Furthermore, I believe that you should be free to air your views - as free thought and criticism are what made the medieval Islamic empire flourish - unlike the present day where stifling of free thought has lead to the stifling nature of Islamic cutlure today.

It is true. Medieval Islamic World flourished because freethinkers like Ar Razi, Abu Ali Sina, Ibn Rushd, Al Muari, Khayyam and other great luminaries were not put to death when they expressed their disbelief in Islam and its mumbo jumbo. But see how fundamentalism came back? Look at Turkey. Ata Turk secularized Turkey, but today the fundamentalists are trying to reverse his reforms. Reza Shah of Iran 70 years ago also curtailed Islam, but 50 years later the fundamentalism destroyed that land. Keeping Islam is playing with a poisonous snake. You either kill this snake or be prepared that one day it will come out of its cage and bite you. I want to kill Islam forever. I do not agree castrating it and flirting with it. I do not see any need for it. I have rather got rid of my romanticism and I am more pragmatic. I do not trust Islam. Why should we hold unto something that does not benefit us but could be lethal?


One more thing, on my political views, which may be of relevance - I was brought up in an environment to believe in democratic socialism.  However, in university I questioned these beliefs which I had earlier accepted so uncritically.  I was a neo-conservative for a while.  Though, after critical thinking I came back to my old socialist views but was better informed and less dogmatic.  I believe that might (though I could be wrong) reflect the next stage in the spiritual development of an individual like yourself - to accept Islam but not uncritically - I found that thought prevelant among some of the testimonials on your site - Michael Muhammad Knight being one example.  Many of them seem to still accept Islam but just not uncritically anymore. 

All the best!

Muhammad K..    

There are some who still opine Islam can be reformed. They cannot get rid of it and need to cling to it. They want to reinvent a tolerant Islam. I question why. Why we should hold unto something that is false from origin. Muhammad was a narcissist and a sick man. Why we need to praise him? Shall we hold unto the image of Hitler but try to reform and humanize his philosophy?  What is this attachment we have with this man? On one hand you are saying that what Muhammad said should not be completely relied upon, we have to incorporate democracy and freedom of thought in Islam. Which according the Muhammad is bid’a and you are an apostate. On the other hand you cannot let go of this man? Why? 

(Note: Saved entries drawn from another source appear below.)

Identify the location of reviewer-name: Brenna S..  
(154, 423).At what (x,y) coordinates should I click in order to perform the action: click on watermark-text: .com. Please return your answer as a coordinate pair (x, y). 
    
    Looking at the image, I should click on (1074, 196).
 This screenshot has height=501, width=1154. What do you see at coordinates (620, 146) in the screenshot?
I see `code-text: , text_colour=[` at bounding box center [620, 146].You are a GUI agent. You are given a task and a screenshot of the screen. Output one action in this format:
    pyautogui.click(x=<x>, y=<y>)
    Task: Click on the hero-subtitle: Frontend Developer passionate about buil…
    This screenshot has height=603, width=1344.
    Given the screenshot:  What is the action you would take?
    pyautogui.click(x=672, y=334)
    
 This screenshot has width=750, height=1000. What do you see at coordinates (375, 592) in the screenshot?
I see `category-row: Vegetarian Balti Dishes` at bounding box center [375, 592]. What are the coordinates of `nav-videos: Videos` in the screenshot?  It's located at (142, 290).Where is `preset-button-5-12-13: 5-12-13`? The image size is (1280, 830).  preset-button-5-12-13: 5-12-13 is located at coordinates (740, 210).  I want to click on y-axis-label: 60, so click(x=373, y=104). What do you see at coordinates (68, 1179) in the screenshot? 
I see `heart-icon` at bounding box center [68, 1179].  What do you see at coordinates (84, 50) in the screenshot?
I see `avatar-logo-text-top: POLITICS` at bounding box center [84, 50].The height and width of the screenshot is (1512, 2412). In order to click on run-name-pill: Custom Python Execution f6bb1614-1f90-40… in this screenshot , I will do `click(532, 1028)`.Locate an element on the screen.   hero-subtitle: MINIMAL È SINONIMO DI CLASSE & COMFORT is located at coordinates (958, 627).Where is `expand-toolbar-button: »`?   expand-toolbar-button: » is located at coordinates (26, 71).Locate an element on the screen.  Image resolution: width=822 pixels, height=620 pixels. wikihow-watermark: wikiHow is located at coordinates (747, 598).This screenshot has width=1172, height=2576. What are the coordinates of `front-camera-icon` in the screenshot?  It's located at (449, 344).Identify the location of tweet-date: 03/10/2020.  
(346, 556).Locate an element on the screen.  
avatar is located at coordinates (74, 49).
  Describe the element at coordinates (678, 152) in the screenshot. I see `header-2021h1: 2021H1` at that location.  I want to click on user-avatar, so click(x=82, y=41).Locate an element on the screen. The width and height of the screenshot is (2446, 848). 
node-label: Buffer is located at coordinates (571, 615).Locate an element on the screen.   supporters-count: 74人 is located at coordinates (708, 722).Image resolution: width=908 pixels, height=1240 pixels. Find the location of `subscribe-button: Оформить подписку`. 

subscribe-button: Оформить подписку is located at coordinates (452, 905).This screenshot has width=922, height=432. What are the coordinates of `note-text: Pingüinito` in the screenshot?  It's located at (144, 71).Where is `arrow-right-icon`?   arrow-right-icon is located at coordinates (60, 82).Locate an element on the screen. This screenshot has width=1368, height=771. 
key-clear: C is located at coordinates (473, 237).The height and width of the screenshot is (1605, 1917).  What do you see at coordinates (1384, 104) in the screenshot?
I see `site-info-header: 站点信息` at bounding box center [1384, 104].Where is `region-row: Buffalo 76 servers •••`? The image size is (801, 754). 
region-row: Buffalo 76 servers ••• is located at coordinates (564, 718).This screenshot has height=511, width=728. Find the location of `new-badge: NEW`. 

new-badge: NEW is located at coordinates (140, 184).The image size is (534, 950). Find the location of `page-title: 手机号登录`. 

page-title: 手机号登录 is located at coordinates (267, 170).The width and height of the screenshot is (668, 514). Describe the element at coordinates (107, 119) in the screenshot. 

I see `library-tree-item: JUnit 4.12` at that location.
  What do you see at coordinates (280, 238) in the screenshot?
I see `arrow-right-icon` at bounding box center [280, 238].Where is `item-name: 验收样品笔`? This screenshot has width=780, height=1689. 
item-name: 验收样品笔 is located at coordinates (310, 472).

The problem is that as long as people like you, who have earned their degrees, uphold Islam as the religion of God and the hodgepodge of Quran as the word of God, the fundamentalists get their confirmation that all the killings that they do by following the explicit teachings of Quran becomes justifiable. You may be a liberal person and a freethinker, but when you recognize Quran as the book of God, the less educated Muslims do not care to listen to your advice. They are not interested in your personal views about tolerance, democracy and freedom but they follow what the Quran teaches. And Quran teaches hate, bigotry, fanaticism and killing. You are responsible for the rise of fundamentalism, whether you agree with that or not.